● EXERCISE INSTRUCTIONS: In the entries below, the lines from the one with "Berdasarkan Lokasi (913, 171)" through the one with "Layanan (385, 171)" are to be copied exactly; both ends count.
Segment Start: DATA FOR THIS TASK
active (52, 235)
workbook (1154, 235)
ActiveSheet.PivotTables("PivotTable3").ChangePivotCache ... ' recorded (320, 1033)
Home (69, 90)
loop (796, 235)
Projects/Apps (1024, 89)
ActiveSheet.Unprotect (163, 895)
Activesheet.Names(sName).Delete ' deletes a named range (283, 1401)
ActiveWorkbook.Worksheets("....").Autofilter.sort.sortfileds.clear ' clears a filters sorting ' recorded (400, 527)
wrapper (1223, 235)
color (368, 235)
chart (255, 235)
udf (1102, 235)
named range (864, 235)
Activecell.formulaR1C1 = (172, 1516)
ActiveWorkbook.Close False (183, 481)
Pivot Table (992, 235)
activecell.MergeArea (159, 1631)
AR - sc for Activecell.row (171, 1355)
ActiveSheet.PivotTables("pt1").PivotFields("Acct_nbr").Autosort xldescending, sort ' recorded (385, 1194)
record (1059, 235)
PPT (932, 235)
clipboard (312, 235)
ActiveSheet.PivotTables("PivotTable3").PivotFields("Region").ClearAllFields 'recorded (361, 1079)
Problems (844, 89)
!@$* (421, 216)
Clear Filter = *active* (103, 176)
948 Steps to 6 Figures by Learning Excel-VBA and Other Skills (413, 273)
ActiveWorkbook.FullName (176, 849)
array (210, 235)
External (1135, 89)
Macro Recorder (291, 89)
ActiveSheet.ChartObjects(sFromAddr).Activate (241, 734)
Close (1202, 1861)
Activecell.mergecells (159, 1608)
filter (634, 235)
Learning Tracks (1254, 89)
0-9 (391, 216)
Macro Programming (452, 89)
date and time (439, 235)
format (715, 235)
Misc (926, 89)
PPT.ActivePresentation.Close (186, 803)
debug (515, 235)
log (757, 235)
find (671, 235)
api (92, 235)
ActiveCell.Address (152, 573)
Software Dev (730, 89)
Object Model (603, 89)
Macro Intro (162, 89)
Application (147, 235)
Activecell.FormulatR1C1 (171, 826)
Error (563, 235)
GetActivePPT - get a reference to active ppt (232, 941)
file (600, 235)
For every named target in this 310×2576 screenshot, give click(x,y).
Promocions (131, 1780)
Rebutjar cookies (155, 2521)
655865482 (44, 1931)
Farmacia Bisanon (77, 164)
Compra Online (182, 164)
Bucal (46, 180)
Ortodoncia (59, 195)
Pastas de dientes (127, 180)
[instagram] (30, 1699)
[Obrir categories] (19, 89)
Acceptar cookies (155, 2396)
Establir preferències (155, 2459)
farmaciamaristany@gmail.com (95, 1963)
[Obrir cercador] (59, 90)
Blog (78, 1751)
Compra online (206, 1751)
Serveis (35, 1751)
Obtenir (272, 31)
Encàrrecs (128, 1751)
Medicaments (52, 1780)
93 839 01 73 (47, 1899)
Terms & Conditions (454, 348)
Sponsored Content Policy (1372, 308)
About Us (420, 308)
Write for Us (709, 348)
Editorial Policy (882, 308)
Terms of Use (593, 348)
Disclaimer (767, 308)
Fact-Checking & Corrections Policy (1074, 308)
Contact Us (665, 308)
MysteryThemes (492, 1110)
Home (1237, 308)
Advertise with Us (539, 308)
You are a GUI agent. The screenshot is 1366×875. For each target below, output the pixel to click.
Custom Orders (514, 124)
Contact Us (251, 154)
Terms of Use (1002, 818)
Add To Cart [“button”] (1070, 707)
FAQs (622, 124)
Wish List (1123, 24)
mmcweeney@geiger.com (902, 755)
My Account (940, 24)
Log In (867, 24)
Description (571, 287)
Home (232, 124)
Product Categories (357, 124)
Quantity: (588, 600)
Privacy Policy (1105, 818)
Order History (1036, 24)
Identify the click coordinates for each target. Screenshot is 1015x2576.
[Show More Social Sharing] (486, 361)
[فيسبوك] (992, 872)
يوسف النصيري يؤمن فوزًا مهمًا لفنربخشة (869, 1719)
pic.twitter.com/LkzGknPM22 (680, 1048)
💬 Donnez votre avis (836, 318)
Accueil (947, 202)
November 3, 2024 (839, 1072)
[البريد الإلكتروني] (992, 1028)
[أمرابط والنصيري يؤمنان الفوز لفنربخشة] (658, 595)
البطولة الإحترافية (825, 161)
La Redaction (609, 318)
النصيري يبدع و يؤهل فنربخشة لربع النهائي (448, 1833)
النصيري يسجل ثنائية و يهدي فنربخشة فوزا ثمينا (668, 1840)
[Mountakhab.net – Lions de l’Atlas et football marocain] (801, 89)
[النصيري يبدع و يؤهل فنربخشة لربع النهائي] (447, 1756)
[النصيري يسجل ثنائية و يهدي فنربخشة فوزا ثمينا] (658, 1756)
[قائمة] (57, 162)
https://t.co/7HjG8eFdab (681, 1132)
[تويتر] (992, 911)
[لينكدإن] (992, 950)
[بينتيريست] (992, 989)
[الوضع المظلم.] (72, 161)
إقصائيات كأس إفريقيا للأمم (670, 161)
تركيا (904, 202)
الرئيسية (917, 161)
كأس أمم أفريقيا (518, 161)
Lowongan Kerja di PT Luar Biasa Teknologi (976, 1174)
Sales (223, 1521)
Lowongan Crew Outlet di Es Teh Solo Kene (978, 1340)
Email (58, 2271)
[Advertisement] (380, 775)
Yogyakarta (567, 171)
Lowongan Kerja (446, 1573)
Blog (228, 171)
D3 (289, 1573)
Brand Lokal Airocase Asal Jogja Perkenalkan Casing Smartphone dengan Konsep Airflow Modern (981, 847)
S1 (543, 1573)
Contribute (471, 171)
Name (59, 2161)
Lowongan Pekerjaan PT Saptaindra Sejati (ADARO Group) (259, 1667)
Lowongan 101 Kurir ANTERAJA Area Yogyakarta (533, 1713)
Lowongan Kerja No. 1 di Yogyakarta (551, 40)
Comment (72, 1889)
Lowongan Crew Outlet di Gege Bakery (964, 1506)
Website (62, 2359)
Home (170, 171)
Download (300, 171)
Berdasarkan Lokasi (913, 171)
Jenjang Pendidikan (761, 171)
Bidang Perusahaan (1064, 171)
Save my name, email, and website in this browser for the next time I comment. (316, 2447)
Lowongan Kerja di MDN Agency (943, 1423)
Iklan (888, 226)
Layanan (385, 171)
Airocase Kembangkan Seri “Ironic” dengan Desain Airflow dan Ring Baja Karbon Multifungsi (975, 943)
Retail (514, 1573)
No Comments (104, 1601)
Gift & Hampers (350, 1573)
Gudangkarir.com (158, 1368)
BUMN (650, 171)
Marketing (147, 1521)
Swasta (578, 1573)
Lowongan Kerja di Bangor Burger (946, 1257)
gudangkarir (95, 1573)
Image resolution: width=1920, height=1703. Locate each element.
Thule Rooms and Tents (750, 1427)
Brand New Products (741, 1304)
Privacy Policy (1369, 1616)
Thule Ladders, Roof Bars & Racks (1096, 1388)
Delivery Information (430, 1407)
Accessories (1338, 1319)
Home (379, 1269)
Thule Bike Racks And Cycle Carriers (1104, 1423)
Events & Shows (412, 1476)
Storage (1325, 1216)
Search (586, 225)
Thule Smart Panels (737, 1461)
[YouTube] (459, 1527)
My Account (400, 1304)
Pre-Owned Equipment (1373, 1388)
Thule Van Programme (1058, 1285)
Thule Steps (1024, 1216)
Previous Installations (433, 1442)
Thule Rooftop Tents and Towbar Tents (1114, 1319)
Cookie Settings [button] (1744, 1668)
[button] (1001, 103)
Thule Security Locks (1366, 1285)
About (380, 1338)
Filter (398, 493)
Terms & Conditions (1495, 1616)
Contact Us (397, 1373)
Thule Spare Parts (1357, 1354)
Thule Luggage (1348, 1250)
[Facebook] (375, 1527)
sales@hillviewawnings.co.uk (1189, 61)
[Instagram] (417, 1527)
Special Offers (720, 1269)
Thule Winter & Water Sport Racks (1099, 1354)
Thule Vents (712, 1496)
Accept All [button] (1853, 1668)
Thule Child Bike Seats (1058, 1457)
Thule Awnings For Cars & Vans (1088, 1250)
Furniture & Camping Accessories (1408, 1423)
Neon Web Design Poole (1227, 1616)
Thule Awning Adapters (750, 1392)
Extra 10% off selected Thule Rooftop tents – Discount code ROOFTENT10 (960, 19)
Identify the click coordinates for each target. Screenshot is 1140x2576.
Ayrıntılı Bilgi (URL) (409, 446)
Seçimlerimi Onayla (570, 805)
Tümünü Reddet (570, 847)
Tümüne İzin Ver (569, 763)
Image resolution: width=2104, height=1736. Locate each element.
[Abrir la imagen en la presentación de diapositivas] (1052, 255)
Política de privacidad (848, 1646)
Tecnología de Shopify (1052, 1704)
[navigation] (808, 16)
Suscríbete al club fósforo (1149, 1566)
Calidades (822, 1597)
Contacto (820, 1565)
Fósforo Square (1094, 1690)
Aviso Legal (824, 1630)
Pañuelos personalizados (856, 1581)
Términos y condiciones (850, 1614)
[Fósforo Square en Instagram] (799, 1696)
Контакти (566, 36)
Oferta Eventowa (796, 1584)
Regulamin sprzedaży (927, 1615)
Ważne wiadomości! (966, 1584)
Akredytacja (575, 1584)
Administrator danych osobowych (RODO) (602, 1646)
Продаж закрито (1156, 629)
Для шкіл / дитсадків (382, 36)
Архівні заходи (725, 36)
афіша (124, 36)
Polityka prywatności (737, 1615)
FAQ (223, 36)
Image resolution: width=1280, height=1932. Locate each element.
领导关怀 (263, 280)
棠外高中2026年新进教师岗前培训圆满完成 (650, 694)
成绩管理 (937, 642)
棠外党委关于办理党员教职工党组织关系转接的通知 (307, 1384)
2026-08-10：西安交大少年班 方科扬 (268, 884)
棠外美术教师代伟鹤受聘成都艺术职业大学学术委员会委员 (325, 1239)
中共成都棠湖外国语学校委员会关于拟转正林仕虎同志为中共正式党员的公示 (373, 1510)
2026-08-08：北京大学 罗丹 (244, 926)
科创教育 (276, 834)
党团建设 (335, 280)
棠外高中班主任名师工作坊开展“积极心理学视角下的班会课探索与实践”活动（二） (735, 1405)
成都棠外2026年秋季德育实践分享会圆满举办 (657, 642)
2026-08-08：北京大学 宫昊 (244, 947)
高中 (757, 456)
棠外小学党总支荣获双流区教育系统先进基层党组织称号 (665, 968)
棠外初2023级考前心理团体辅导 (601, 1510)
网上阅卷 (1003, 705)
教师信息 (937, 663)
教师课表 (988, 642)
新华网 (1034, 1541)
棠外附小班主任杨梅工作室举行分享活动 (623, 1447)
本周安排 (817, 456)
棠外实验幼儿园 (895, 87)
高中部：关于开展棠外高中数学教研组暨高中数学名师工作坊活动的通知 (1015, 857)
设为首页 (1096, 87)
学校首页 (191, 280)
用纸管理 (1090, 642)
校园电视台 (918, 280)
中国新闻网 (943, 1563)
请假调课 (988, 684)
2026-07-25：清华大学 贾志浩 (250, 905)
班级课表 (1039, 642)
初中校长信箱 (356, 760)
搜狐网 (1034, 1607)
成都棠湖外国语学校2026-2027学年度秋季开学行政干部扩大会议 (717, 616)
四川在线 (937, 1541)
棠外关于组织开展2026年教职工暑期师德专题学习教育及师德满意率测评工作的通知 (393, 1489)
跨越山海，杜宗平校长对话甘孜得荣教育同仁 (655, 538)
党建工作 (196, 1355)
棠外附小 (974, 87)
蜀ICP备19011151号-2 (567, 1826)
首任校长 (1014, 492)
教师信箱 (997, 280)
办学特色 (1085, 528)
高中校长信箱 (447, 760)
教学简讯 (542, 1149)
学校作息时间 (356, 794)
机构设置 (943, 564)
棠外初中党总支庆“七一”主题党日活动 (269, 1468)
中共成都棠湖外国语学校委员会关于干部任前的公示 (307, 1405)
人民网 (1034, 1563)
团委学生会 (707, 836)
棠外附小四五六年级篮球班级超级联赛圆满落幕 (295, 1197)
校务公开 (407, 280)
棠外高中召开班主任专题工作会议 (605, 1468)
Segment End: DATA FOR THIS TASK
● TASK ANSWER:
Berdasarkan Lokasi (913, 171)
Jenjang Pendidikan (761, 171)
Bidang Perusahaan (1064, 171)
Save my name, email, and website in this browser for the next time I comment. (316, 2447)
Lowongan Kerja di MDN Agency (943, 1423)
Iklan (888, 226)
Layanan (385, 171)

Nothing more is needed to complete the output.